+++ Provided data +++
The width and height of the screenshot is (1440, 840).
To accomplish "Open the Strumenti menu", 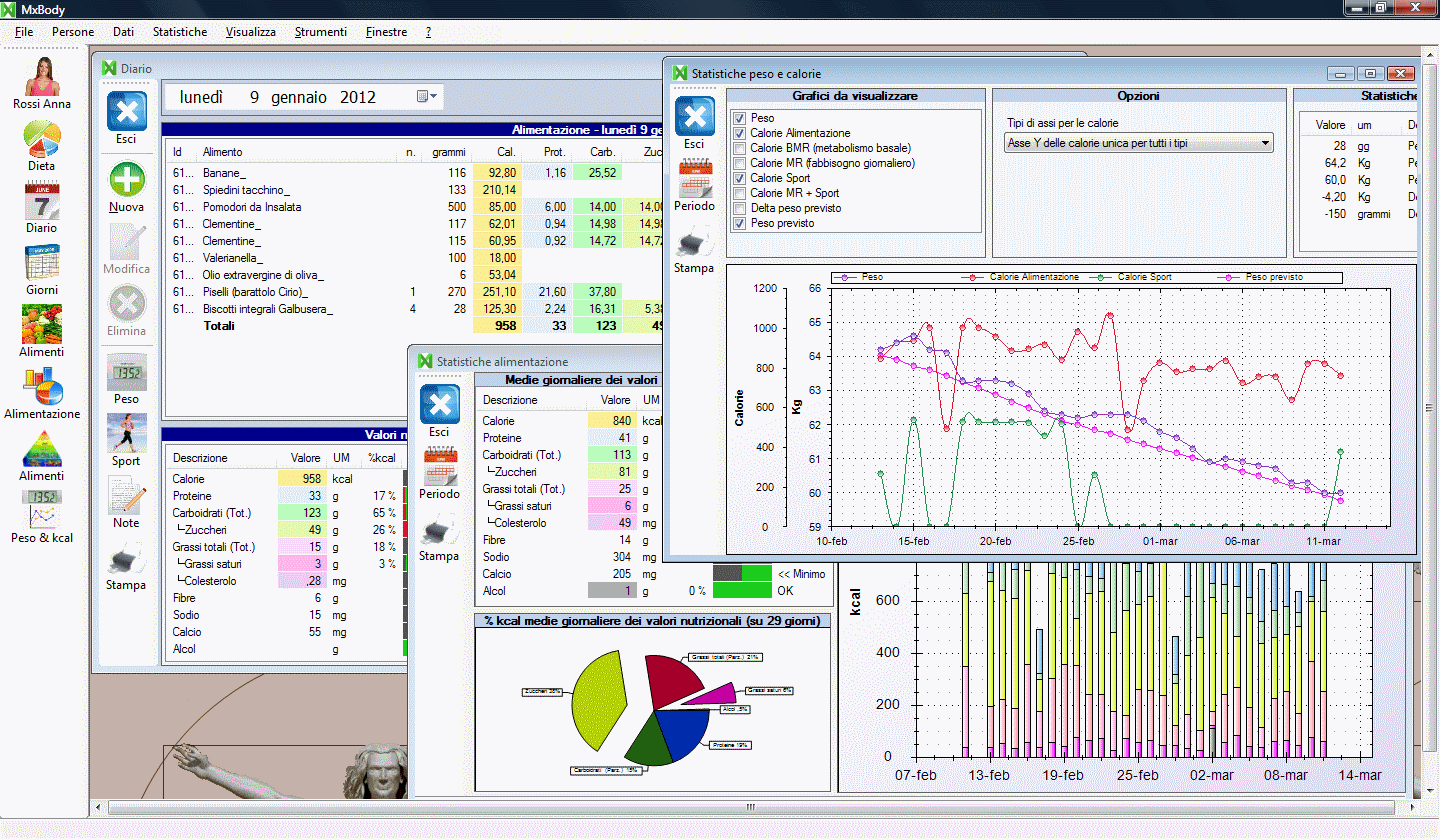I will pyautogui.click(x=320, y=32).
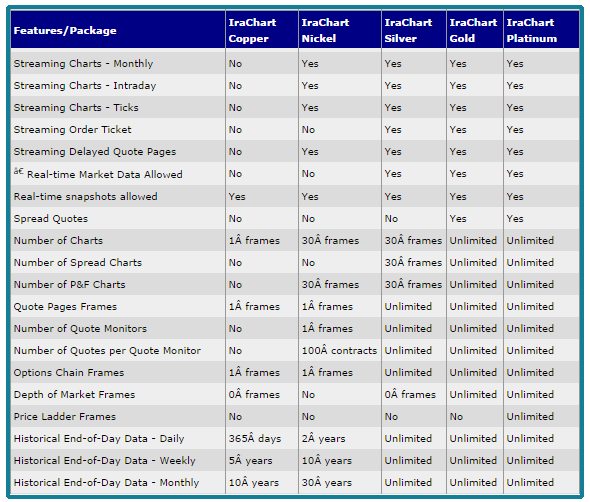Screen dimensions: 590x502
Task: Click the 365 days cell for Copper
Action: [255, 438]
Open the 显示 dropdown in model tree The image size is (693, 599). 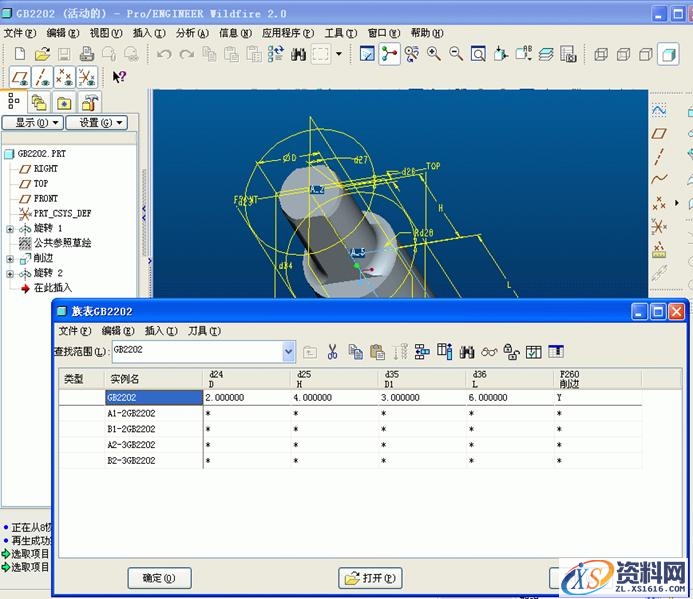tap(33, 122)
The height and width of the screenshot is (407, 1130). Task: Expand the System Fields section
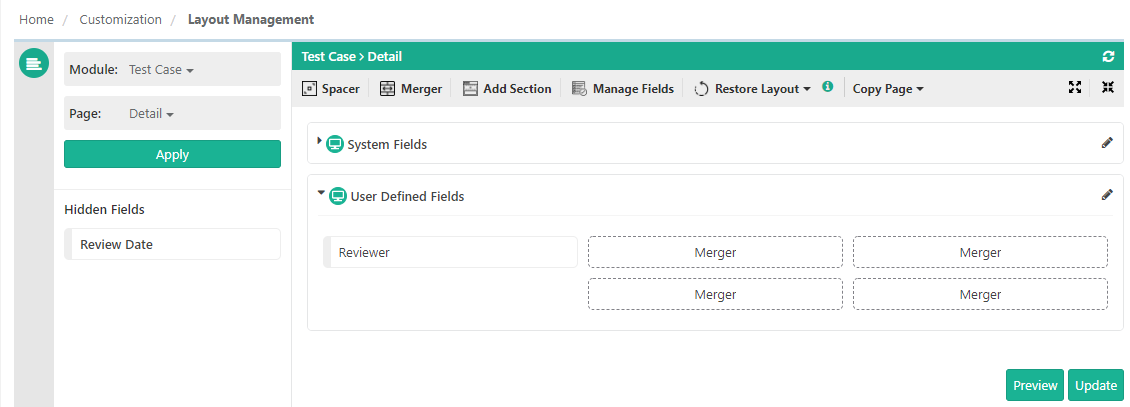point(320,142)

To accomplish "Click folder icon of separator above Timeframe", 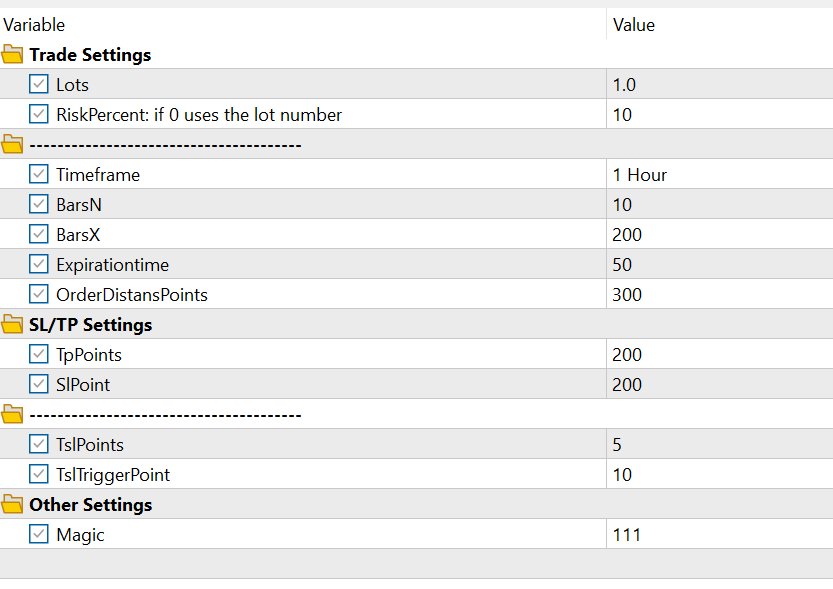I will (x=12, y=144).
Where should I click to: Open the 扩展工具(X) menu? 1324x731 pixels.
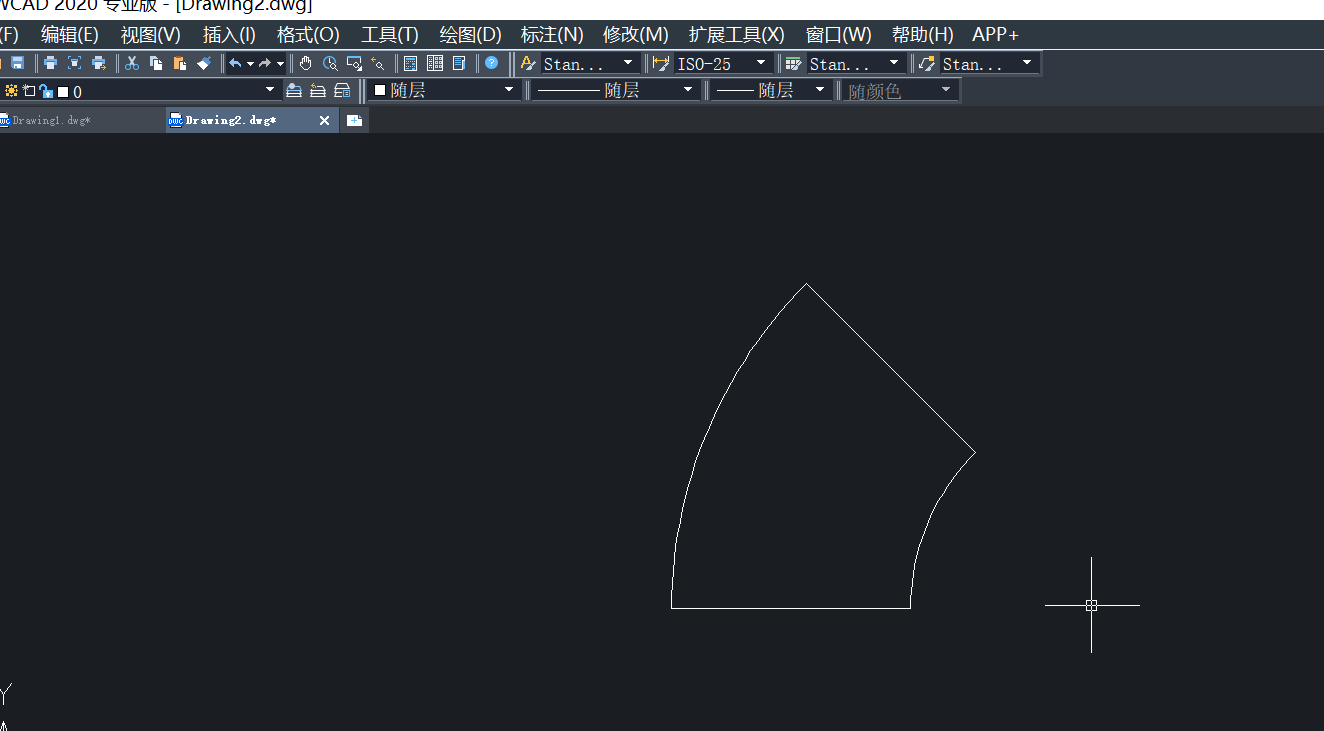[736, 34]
+++
* _Requirement_: Look above for the line containing "Where should I", then retype it and each line after it to the end of the records, exactly and without pictures.

* _Solution below_:
Where should I click to: Open the 扩展工具(X) menu? 1324x731 pixels.
[736, 34]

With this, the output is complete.